Parece que este trío inusitado de convivencia llegará al final del trayecto sin rasgarse las vestiduras ni la piel. Los tres encontramos tensiones pero a estas alturas de gran hermano es lógico, y bueno es que sepamos llevarlas.

Y para llevarlas nada mejor que un sábado conociendo las joyas del país.

La primera que hemos conocido fueron Las ruinas de Tazumal, una construcción piramidal pipil o nahuathl, esto es, una rama de los mayas que se asentaron en El Salvador. No es tan espectacular como otras ruinas vistas en fotos y vídeos, pero dignas de ver en cualquier caso.

Luego tocó Santa Ana, con su catedral colonial y su teatro y su fiesta, pues coincidimos con su patrona, razón por la cual la gente se había lanzado a las calles. Como resultado de lo anterior, unas calles atestadas de gente y tres libros a la buchaca que no pude resistir… Pero lo mejor de Santa Ana fue la comida, Roberto, el pastor, nos había recomendado “El Patio”, un restaurante a las afueras, y nos ha servido para degustar una estupenda comida y para invitar a comer a don Ovidio, nuestro sempiterno y atentísimo taxista de estas aventuras. Por cierto, me zampé un churrasco riquísimo, previo consomé (por partida de doble) de res.
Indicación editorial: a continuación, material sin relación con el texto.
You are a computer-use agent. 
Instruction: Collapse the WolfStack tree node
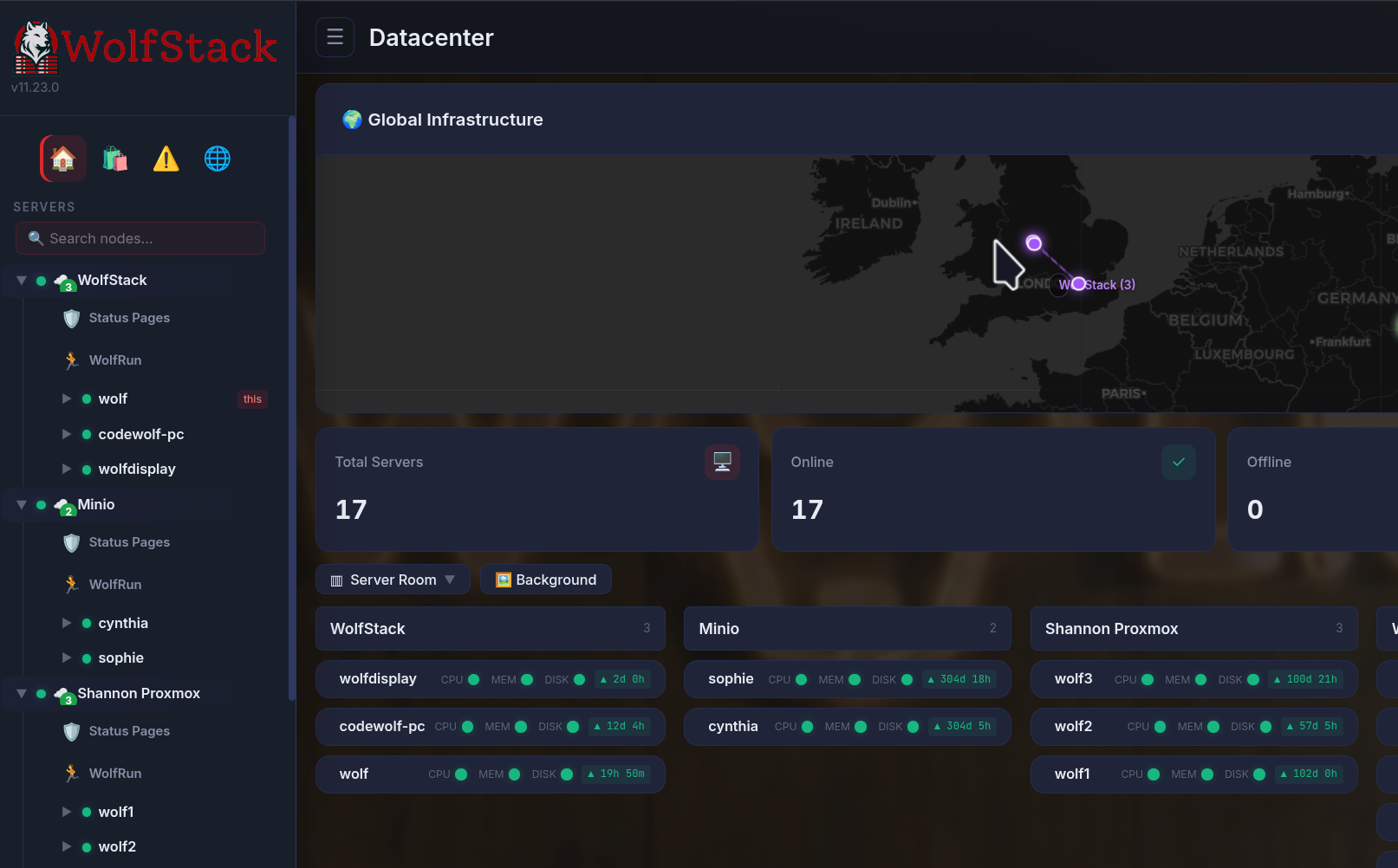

Tocaba ahora ver la panorámica del lago Coatepeque, según algunos uno de los 10 lagos más bonitos del mundo. No conozco muchos, pero éste era precioso. Tras verlo desde arriba tocaba ponernos a la par del volcán Izalco, con una vista al parecer impresionante. Pues bien, después de un buen tramo de subida, el coche-taxi dijo basta y el resto del día se nubló según lo previsto.

Sin embargo, en esos momentos en los que el coche decía quizá tiro, quizá os deje tirados (salió primero canto y luego cruz), yo me fundí por momentos en el bello paisaje de bosques, maizales y cafetales, con mi cámara en mano, respirando paz y buscando diversos bichos por los márgenes de una carretera brutal y hermosa.

Luego de la aventura del taxi estropeado y tras que nos recogiera Evelyn (la hija de Ovidio y segunda y última taxista nuestra) con su hija, y puesto que no pudimos seguir con el plan por estar este cerrado, fuimos a “La boca del Diablo”. Estuvo bonito, y nos acompañó una neblina que allí es clásica y que dio un toque interesante.

El caso es que mañana continuamos con la ruta que a medias quedó hoy, sin subir a Izalco eso sí, quizá lo que más me hubiera gustado (y sinceramente, no me veo volviendo otro año para zanjar esta deuda). Pero fue un buen día, y don Ovidio es un buen hombre aunque con una camioneta taxi regular, y qué coño, disfruté como un enano de ese paisaje que desborda e inunda de verde hasta la sangre, olvidando uno que es carne, para donarse con ternura a una naturaleza que como me descuide en exceso, un día me devorará.